**EXTRAIT À LIRE**
⟨

Les événements d'Algérie ont été un autre fait, permettant à Gaston Defferre de marquer sa différence en prônant la négociation plutôt que l'usage de la force et de la torture. Homme politique d'anticipation et de modernisation, il fût l'un des acteurs majeurs d'une décolonisation pacifique de l'Afrique Noire en prônant une troisième voie entre le colonialisme borné et l'abandon pur et simple des anciennes possessions françaises outre-mer.
Portrait d'un ministre tunisien : Ahmed Mestiri ou l'exigence de souveraineté, 1957-1960
par Samia El-Mechat (Université de Nice/IHTP)
L'indépendance du Congo belge. Mwissa Camus, doyen des journalistes congolaispar Marie Fierens (Université libre de Bruxelles)
Discutantes: Anne-Claire Bonneville (INALCO) et Florence Renucci (CHJ/CNRS)
L'accession du Congo belge à l'indépendance est le fruit d'une évolution politique à laquelle de nombreux individus ont été associés d'une manière ou d'une autre.
Nous proposons de retracer le parcours de l'un deux; Mwissa Camus, le doyen des journalistes congolais, né en 1931, afin de cerner comment sa trajectoire personnelle, en tant que personne appartenant à l'«élite», peut éclairer la trajectoire de son pays jusqu'à la date historique du 30 juin 1960.
En nous basant sur un entretien réalisé avec lui en 2010, sur ses notes de réflexion à propos de la presse de son pays, sur des articles de journaux congolais de 1960 ainsi que sur des témoignages de seconde main, nous suivrons son itinéraire dans le contexte politique d'alors.

⟩

**TRAVAIL À FAIRE**
1 - Présentez sous forme de liste le paragraphe de l'extrait qui débute par « En nous basant sur un entretien », sans perdre ses informations essentielles.
2 - Répondez brièvement à chaque question à l'aide de l'extrait.
(a) En quelle année Mwissa Camus est-il né ?
(b) Quelle date historique l'extrait associe-t-il à l'indépendance du Congo belge ?
(c) Entre quelles deux positions Gaston Defferre prônait-il une troisième voie ?
3 - Citez le passage de l'extrait qui commence à « Portrait d'un ministre » et se termine à « ou d'une autre. ».
Les données ci-après sont tirées d'une autre source.

**DONNÉES FOURNIES**
⟨

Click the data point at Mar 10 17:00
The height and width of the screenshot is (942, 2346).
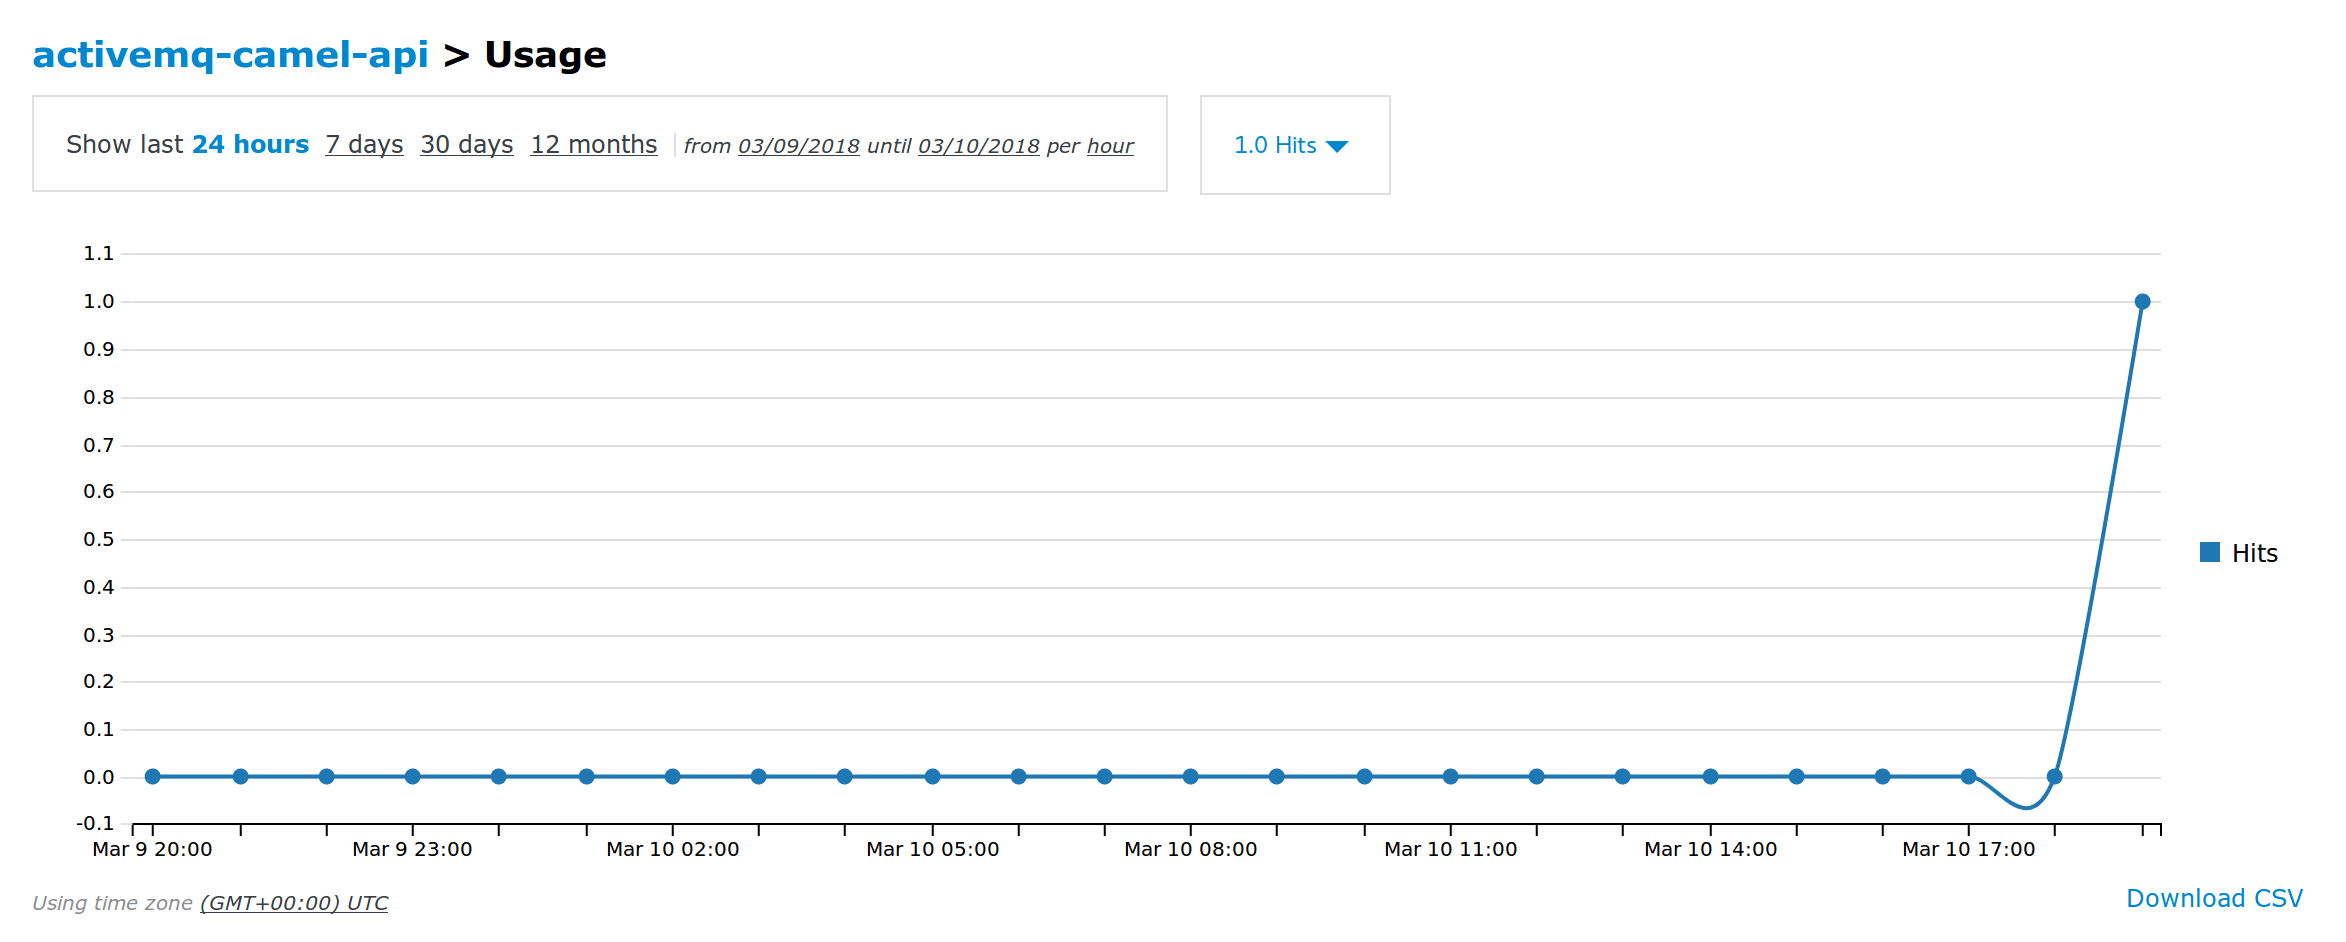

⟩

**RÉPONSES AUX CONSIGNES**
1 -
Sources utilisées pour suivre l'itinéraire de Mwissa Camus dans le contexte politique de l'époque :
- un entretien réalisé avec lui en 2010 ;
- ses notes de réflexion sur la presse de son pays ;
- des articles de journaux congolais de 1960 ;
- des témoignages de seconde main.

2 -
(a) En 1931.
(b) Le 30 juin 1960.
(c) Entre le colonialisme borné et l'abandon pur et simple des anciennes possessions françaises outre-mer.

3 -
Portrait d'un ministre tunisien : Ahmed Mestiri ou l'exigence de souveraineté, 1957-1960
par Samia El-Mechat (Université de Nice/IHTP)
L'indépendance du Congo belge. Mwissa Camus, doyen des journalistes congolaispar Marie Fierens (Université libre de Bruxelles)
Discutantes: Anne-Claire Bonneville (INALCO) et Florence Renucci (CHJ/CNRS)
L'accession du Congo belge à l'indépendance est le fruit d'une évolution politique à laquelle de nombreux individus ont été associés d'une manière ou d'une autre.